> **TO DO**:
If a record holds a picture, please leave the picture out and copy the rest of the record exactly.
MATERIAL FOR THE TASK Start Marker
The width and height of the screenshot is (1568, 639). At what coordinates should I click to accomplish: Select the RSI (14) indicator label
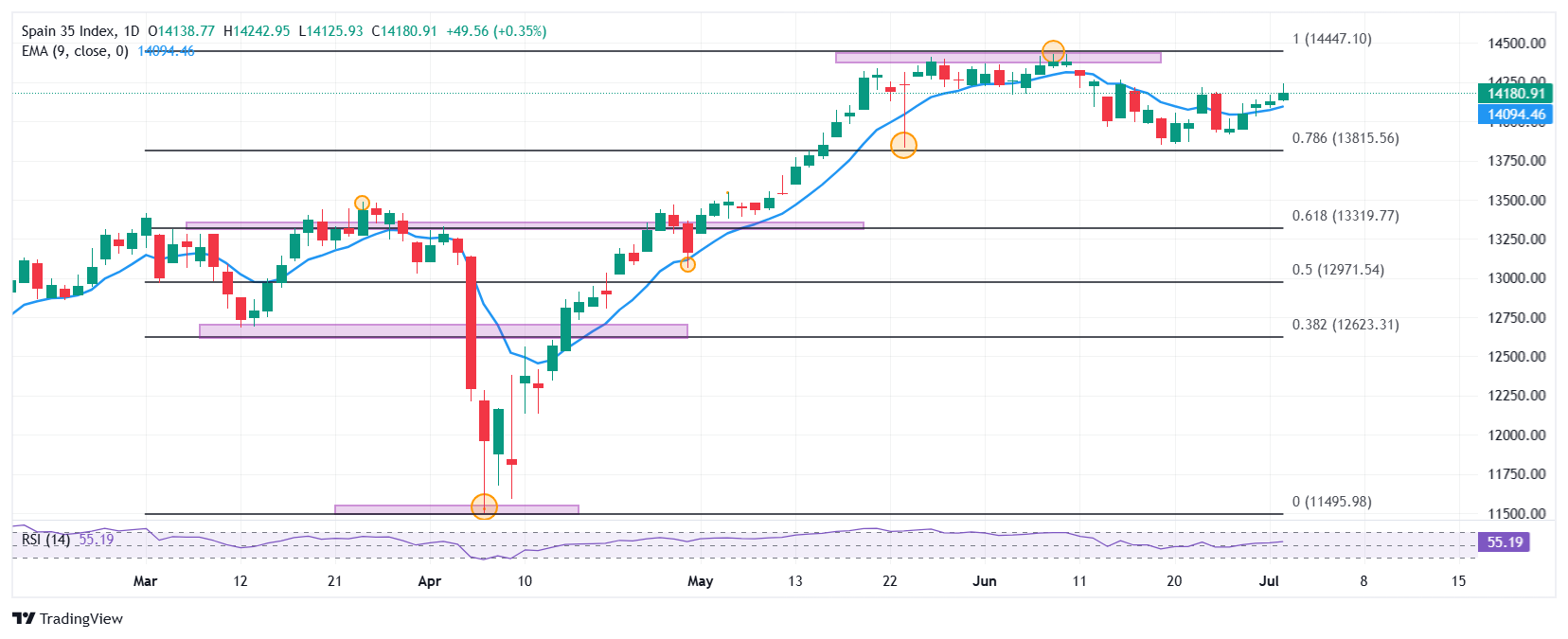pos(45,540)
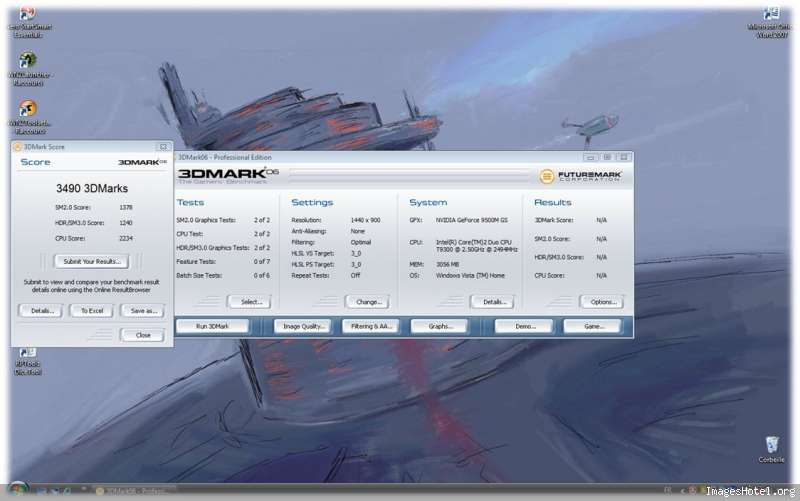Export the score with To Excel

[92, 311]
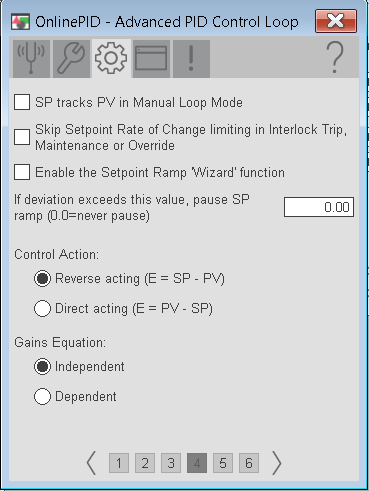Select the gear engineering settings tab
The height and width of the screenshot is (491, 369).
coord(111,59)
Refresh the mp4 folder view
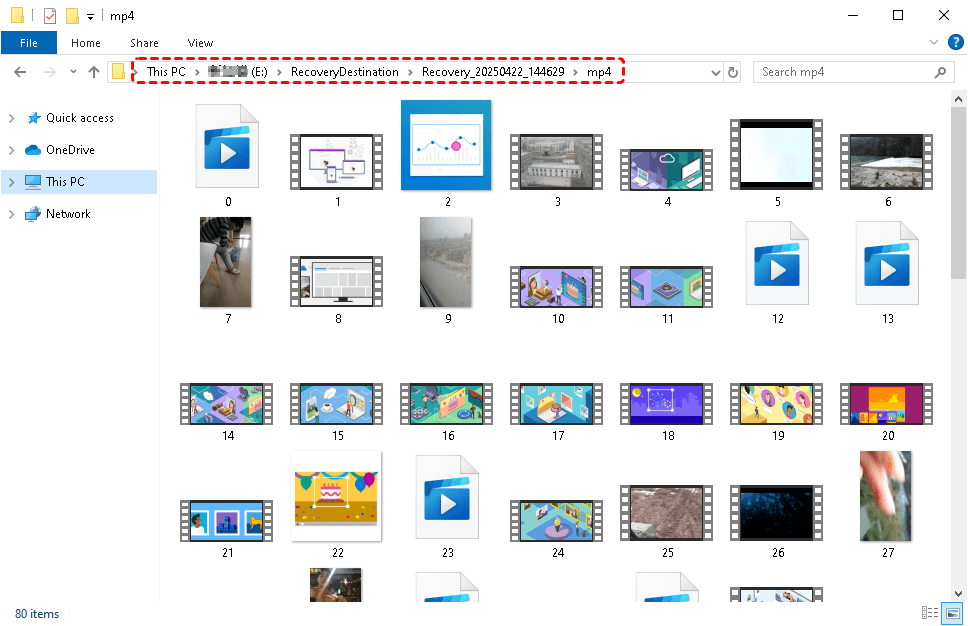This screenshot has width=968, height=626. pos(733,72)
MATERIAL FOR THE TASK End Marker
> **THE COMPLETED TASK**:
The width and height of the screenshot is (1568, 639). At what coordinates should I click to accomplish: Select the RSI (14) indicator label
pos(45,540)
Export the score with To Excel

[92, 311]
Select the gear engineering settings tab
The height and width of the screenshot is (491, 369).
coord(111,59)
Refresh the mp4 folder view
This screenshot has width=968, height=626. pos(733,72)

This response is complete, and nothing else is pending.